D. E. Shaw & Co., L.P. is a global investment management firm founded in 1988 by David E. Shaw and based in New York City. The firm has offices in New York, Hong Kong, Hyderabad, Shanghai and Tokyo. The company has made investments in technology, wind power, real estate, and financial services firms. The subsidiaries of the company acquired the toy store FAO Schwarz and eToys.com.

The firm was founded by David E. Shaw, a former Columbia University faculty member, and has more than 1,300 employees. David Shaw directed the company from 1988 to 2001 but by 2010, the firm's management structure evolved into a six-member executive committee.

In 1997, the firm returned capital to most of its early investors in favor of a structured credit facility of nearly $2 billion from Bank of America, with terms that allowed D.E. Shaw & Co. to keep a higher fraction of profits than hedge fund investors normally allow. After the Russian debt default in 1998, the company suffered losses in its fixed-income trading.

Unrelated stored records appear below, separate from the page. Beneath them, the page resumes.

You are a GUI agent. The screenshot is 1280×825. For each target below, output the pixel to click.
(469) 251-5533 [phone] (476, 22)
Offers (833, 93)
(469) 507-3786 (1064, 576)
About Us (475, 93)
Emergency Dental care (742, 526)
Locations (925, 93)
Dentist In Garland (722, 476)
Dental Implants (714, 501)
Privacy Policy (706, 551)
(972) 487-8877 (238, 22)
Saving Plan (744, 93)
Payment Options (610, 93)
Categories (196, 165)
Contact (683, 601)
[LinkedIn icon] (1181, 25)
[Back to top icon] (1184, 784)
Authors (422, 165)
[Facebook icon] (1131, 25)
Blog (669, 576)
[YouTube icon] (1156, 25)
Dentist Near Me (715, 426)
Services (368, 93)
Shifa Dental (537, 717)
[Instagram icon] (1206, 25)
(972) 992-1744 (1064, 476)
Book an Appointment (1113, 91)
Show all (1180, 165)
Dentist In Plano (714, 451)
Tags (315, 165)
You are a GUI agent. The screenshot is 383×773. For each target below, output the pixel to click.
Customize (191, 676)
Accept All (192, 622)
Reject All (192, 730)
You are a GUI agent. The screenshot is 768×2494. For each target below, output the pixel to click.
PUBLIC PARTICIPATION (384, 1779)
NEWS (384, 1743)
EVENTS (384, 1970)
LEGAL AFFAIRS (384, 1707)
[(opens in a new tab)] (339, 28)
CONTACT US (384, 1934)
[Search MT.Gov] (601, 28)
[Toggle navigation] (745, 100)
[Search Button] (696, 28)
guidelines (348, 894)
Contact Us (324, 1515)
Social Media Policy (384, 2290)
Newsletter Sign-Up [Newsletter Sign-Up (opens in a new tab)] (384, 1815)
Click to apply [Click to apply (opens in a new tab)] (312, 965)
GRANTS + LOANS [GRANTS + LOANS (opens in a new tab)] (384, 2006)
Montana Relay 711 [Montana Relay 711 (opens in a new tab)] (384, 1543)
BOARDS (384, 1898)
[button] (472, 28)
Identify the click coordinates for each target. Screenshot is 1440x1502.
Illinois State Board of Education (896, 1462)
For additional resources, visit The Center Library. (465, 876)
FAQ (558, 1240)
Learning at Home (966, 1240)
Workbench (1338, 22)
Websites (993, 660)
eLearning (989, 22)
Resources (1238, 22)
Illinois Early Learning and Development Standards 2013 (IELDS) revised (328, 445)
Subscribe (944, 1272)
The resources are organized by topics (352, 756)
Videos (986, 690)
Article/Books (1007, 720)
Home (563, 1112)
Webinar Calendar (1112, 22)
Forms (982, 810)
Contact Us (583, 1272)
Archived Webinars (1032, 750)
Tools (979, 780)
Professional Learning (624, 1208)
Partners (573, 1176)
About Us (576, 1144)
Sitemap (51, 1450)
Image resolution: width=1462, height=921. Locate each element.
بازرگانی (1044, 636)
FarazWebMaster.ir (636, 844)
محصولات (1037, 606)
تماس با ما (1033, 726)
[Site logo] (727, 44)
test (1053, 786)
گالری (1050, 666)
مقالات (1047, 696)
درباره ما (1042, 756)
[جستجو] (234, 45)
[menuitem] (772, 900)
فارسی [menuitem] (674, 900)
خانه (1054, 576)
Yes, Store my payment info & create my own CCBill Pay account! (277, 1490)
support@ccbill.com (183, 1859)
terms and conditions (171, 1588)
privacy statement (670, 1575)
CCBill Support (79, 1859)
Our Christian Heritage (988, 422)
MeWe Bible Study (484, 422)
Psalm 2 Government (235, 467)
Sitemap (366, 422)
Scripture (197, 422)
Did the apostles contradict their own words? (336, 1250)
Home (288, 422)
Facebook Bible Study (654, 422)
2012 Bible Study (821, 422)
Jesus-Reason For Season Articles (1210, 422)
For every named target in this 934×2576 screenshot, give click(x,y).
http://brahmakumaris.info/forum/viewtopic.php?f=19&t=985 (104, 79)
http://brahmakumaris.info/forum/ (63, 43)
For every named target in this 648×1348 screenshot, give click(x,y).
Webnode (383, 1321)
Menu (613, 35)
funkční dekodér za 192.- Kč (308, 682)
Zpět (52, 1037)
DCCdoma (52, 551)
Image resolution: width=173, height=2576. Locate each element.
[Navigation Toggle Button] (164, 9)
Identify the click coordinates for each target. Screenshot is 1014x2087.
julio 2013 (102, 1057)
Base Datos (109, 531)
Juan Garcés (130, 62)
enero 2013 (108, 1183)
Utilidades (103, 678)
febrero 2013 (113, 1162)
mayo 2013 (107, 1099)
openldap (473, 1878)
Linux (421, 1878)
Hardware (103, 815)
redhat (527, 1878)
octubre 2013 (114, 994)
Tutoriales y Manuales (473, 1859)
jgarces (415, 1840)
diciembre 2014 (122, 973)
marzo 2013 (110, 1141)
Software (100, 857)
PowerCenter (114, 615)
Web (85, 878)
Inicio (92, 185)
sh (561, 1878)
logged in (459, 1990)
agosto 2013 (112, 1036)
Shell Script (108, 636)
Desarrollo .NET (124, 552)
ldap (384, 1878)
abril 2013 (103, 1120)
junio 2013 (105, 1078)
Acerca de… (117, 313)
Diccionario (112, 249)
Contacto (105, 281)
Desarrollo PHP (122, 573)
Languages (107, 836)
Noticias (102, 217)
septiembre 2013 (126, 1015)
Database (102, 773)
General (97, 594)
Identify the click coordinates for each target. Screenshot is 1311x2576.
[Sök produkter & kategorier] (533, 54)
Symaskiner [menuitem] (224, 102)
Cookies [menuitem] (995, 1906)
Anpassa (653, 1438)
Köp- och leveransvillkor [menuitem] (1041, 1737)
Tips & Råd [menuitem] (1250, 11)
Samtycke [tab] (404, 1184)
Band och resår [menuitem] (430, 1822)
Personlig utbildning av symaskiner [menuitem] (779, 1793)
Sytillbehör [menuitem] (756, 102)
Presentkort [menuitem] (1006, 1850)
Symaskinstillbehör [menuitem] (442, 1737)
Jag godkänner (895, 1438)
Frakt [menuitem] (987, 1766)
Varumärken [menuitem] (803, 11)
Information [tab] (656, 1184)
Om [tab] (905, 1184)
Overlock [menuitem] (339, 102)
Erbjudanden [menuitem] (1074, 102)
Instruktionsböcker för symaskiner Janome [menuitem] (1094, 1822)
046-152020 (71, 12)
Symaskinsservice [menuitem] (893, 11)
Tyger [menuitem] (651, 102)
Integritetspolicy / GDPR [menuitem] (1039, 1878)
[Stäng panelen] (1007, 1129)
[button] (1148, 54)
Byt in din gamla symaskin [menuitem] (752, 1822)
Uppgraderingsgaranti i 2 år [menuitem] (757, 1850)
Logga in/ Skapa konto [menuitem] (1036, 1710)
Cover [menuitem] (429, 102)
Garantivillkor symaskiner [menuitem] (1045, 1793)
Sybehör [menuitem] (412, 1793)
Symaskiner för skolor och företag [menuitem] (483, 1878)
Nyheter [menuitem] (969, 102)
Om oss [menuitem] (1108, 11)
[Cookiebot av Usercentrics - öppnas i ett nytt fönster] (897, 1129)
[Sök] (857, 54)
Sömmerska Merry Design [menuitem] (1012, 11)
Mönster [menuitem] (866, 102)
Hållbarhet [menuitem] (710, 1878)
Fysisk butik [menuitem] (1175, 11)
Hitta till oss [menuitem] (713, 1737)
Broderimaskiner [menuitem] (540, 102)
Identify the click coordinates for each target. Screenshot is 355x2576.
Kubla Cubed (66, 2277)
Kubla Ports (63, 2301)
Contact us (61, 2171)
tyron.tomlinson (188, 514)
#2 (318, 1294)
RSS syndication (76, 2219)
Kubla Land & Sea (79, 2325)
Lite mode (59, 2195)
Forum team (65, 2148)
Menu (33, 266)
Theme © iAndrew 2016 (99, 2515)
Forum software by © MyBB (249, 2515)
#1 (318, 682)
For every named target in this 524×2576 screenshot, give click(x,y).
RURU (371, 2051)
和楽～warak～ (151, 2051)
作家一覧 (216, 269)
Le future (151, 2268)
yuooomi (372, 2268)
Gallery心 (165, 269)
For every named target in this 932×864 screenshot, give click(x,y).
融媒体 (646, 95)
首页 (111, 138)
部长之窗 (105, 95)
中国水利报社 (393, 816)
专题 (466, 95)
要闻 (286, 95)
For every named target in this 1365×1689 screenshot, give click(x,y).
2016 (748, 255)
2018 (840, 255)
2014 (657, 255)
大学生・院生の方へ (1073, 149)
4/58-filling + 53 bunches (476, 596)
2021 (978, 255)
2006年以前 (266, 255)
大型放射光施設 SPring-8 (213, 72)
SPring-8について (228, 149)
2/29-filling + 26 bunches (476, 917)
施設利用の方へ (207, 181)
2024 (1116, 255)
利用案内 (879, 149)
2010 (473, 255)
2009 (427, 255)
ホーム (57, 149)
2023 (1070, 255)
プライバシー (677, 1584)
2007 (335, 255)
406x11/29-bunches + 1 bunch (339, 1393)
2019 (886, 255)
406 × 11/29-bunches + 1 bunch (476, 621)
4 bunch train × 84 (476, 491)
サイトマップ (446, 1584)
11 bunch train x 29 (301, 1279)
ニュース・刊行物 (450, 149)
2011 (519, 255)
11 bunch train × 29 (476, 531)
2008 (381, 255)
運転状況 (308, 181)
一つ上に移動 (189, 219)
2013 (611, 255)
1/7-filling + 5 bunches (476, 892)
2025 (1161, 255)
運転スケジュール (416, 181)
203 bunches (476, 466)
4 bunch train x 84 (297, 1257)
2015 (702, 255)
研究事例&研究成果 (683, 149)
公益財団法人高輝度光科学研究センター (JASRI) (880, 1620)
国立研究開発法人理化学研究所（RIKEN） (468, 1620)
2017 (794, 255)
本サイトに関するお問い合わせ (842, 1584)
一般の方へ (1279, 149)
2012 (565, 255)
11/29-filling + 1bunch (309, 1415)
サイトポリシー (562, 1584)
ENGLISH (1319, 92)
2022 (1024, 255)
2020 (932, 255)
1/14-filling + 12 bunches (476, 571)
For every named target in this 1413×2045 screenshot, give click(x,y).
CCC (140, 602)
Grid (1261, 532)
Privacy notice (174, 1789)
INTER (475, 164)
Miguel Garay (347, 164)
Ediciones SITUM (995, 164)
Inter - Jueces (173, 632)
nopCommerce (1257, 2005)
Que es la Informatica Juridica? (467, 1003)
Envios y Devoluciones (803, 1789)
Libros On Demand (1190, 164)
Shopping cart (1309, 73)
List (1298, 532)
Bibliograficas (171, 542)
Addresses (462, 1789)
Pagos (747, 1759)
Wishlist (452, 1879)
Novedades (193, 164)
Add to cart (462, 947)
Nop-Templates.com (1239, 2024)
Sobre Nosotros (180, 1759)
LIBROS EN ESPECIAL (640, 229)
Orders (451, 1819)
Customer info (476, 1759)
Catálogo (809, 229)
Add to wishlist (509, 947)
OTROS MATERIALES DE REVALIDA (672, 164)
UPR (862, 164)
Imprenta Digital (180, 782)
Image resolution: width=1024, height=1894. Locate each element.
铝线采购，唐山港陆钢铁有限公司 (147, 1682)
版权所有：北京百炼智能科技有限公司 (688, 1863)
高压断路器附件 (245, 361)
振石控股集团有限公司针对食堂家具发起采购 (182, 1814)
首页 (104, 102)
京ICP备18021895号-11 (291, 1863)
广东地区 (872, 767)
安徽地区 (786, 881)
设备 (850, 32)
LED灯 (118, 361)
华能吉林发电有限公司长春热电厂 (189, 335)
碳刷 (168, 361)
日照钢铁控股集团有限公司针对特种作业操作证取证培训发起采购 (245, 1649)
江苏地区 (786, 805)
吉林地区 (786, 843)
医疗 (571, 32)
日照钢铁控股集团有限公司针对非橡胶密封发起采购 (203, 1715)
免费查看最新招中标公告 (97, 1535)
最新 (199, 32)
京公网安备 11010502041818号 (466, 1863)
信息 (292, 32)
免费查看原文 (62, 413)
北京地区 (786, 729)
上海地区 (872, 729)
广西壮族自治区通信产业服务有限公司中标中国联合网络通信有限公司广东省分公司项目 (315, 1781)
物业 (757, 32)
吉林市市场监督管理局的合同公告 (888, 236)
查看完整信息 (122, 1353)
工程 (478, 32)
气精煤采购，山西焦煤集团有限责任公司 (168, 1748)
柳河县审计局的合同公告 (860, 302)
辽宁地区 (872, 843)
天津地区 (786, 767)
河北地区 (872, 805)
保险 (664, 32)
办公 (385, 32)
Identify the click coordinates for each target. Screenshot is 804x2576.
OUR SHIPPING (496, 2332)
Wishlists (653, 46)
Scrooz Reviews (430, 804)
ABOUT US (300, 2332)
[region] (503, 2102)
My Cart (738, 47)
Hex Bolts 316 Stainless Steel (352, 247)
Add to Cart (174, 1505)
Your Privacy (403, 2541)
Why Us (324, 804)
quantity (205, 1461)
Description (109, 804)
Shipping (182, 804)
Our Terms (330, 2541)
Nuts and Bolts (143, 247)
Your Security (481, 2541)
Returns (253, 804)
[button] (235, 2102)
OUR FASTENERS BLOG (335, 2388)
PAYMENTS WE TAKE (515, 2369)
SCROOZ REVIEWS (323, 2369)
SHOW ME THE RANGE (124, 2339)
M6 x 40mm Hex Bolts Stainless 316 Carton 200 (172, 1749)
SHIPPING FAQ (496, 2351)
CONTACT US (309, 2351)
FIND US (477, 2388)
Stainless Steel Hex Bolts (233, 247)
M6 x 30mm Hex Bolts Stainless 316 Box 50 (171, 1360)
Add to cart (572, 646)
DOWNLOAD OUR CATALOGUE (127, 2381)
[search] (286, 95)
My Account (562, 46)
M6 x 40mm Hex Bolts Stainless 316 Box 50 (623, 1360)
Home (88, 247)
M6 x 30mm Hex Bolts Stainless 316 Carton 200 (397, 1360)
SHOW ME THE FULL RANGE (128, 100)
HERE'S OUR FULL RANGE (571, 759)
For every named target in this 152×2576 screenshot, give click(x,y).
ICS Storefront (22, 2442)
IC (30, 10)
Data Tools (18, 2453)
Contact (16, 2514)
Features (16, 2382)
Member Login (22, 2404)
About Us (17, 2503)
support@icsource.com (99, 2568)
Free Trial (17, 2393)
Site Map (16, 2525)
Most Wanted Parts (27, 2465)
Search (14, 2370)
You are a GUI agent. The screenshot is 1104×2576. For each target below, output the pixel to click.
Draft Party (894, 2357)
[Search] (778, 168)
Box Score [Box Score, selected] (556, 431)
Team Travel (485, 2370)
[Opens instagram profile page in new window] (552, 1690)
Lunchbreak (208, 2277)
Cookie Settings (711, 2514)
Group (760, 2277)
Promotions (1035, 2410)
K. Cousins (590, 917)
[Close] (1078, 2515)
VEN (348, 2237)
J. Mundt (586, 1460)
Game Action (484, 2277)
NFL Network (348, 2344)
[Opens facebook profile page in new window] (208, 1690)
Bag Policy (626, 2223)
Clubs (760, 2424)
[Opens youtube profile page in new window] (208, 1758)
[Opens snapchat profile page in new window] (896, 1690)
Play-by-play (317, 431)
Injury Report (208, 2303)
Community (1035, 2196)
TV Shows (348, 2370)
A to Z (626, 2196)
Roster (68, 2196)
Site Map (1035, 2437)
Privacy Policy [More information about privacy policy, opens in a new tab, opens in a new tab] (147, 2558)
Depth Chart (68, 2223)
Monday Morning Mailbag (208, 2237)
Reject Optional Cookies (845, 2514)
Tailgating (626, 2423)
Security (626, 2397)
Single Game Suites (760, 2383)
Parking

In December 2003, a subsidiary of one of the company's funds acquired the toy store FAO Schwarz, which reopened for business in New York and Las Vegas in the fall of 2004. In the same year, D. E. Shaw affiliate, Laminar Portfolios, acquired the online assets of KB Toys, which continued operating as eToys.com. In August 2004, D. E. Shaw & Co., along with MIC Capital, proposed to inject $50M into the bankrupt WCI Steel. In December 2004, D.E. Shaw & Co. bought 6.6% of USG Corp, a wallboard manufacturer seeking bankruptcy protection as a result of rising asbestos liabilities.

In 2006, Lawrence Summers became managing director at D.E. Shaw & Co. and left in 2008, receiving $5.2 million in compensation for that period. In late 2009 during the Financial Crisis it was reported that D.E. Shaw & Co. had set up a Portfolio Acquisitions Unit, the aim of which was to acquire illiquid assets from rival hedge funds.